Senator John McCain was once a media darling. His maverick streak and accessibility to reporters, cruising down primary state roads in his "Straight Talk Express" bus, gave many a sense of a different kind of politician, one who spoke his mind and pulled no punches.
During his 2000 bid, that image helped McCain win support from independents and Democrats searching for a reprieve from politics as usual. McCain's straight-forward personality and willingness to take on politicians of both parties spoke to many who had grown tired of the partisan bickering of the Clinton years. "He seemed independent of mind, and even though [independents] didn't necessarily buy him on all the issues, they liked his style," says Purdue University Professor Bert Rockman.
But in 2008, McCain is unlikely to find the same success among that group of disaffected voters; instead, they are flocking to Barack Obama.
McCain's success in 2000 came in states in which those voters could cast a ballot in the Republican primary. Instead of attempting to win the Iowa caucuses, attended by the most diehard party loyalists on both sides, McCain opted to gamble on states like New Hampshire, in which a voter can switch his or her registration on the day of the primary, and Michigan, where Democrats and independents can vote in the Republican primary.
McCain soon learned that what made him so popular with independents and Democrats -- his maverick streak -- would doom him in the Republican primary. "Those kinds of people don't win nominations," said Charlie Cook, of the Cook Political Report. After Michigan, McCain's campaign hit a brick wall, and Al Gore easily defeated Bill Bradley, setting up a matchup of what many saw as politics as usual. When faced with a choice between Gore and President Bush, independents split down the middle, with 45% choosing Gore and 47% voting for Bush.
Eight years later, the situation is almost exactly reversed: A Republican president is constantly doing battle with a Congress controlled by the opposite party. Now, like eight years ago, independents are looking for someone to inspire them to action and break the mold of the typical politician.

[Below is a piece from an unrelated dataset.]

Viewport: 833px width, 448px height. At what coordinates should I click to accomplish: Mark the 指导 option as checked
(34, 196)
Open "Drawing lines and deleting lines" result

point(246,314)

Enter John McCain, who began the race by trying to repair damaged relationships with conservatives. "Part [of McCain's slide] is trying to make the transition from the maverick independent reformer" to a base Republican, Cook said. That move caused irreparable damage to his relationship with independents and has not benefited McCain among conservatives. "Ironically, conservatives should like the decisions he made, but he hasn't made any headway with them," says Rockman.
The strategy has cost McCain dearly among those independents and Democrats who might choose a Republican ballot to vote for the Arizona Senator. "He's no longer the hero of the middle," pollster John Zogby says. "He ceded that to the likes of Barack Obama."
Indeed, those independents are looking not necessarily for the most moderate politician, but for one who doesn't quite remind them of George W. Bush's Washington. This year Barack Obama has inherited the mantle of the new and different politician. His promise to change Washington and his focus on unheard-of ethics reforms -- strikingly similar to McCain's affinity for campaign finance reform -- is attracting the same independent voters who once loved McCain's straight talk.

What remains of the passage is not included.